We were led through Confusion down a dim hall with illustrations depicting the spread of humankind and its impact on society; in the Museum’s words, “Scripture abandoned in the culture leads to relative morality, hopelessness and meaninglessness.” We beg to differ: the beauty of many languages and our ability to spread out across the world, nearly anywhere we’d like to go, is a punishment? And obviously, dim red light is symbolic of complete and utter reprehensibility, so the Soul’s screwed. We love its Mood lighting feature, red LEDS that can be set to pulse regularly or breathe to the beat of the music. The Soul’s stereo is awesome and provides our modern distractions through an AM/FM/CD/MP3/satellite/USB/aux-in buffet delivered through six speakers. Bring on the aural gluttony, we say. If pop culture results in the downfall of humanity, the Soul must shoulder some of that blame. (And if we needed any more evidence that the Soul is a rolling den of urban sin, we’ve spotted quite a few doing taxi duty in Chicago. How often do those drivers bask in red lights?)
Though crucial to Christian history, the Christ and Cross displays had little to do with our mission. We moved right through to Consummation, which was an interesting exhibit because it’s yet to happen. Even the Creation Museum can’t convincingly pretend they know the effect of the curse being removed, and we’ll give them a bit of credit for acknowledging such. Likewise, we give ourselves tons of credit for admitting we don’t know the yet-to-come achievements of these cars.

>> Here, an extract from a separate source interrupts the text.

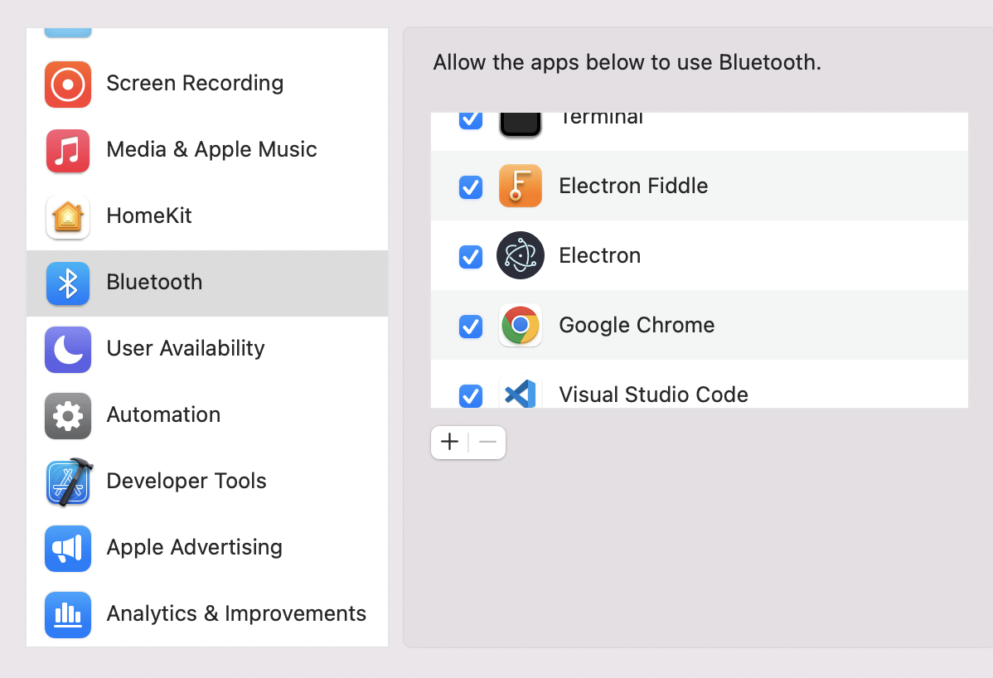This screenshot has height=678, width=993.
Task: Select the Media & Apple Music icon
Action: [67, 151]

For all the attention lavished on Genesis, how disappointed we were that the human soul warranted not a single mention in the museum. I’d so hoped for a throwaway reference to bring our whole weekend together – our modern world of lost souls, who will save your soul, Fossil Soup for the Soul. Alas, it was not to be, as the Creation Museum is thoroughly unconcerned with other elements of biblical doctrine. (Interesting aside: I was pondering this very subject while rereading “The Year of Living Biblically,” and stumbled upon a passage describing Jacobs’ quest to fulfill an obscure commandment, the sacrifice of a red cow. His research led him to a Mississippi minister and cattle breeder hoping to produce the perfect red bovine specimen, who also happened to be a Kia salesman. I resisted the urge to contact him for comment; he allegedly talked Jacobs’ ear off.)
Here we return to our mission statement: different starting points, same facts. An Asian lunchbox much like those that came before it, and yet another Asian luxury chaser. Both are standouts in their classes, and both are true to their creators’ intentions. Kia sees its sales steadily increasing thanks to more appealing new offerings and higher ratings (to say nothing of the dedication of one Southern cattle farmer). Meanwhile, Hyundai is prepping to debut another ambitious model. Next year’s Equus, a full-size designed to take on the Mercedes S-Class, shoulders great expectations, but its path’s been paved by the Genesis in both coupe and sedan forms.
So, what did the Creation Museum teach us? Merely, that transportation’s evolved. From the cars, we learned that the Genesis is everything, and the Soul has less relevance to faith than we’d thought. And, though we walked out believing in both, we’ll stick with science.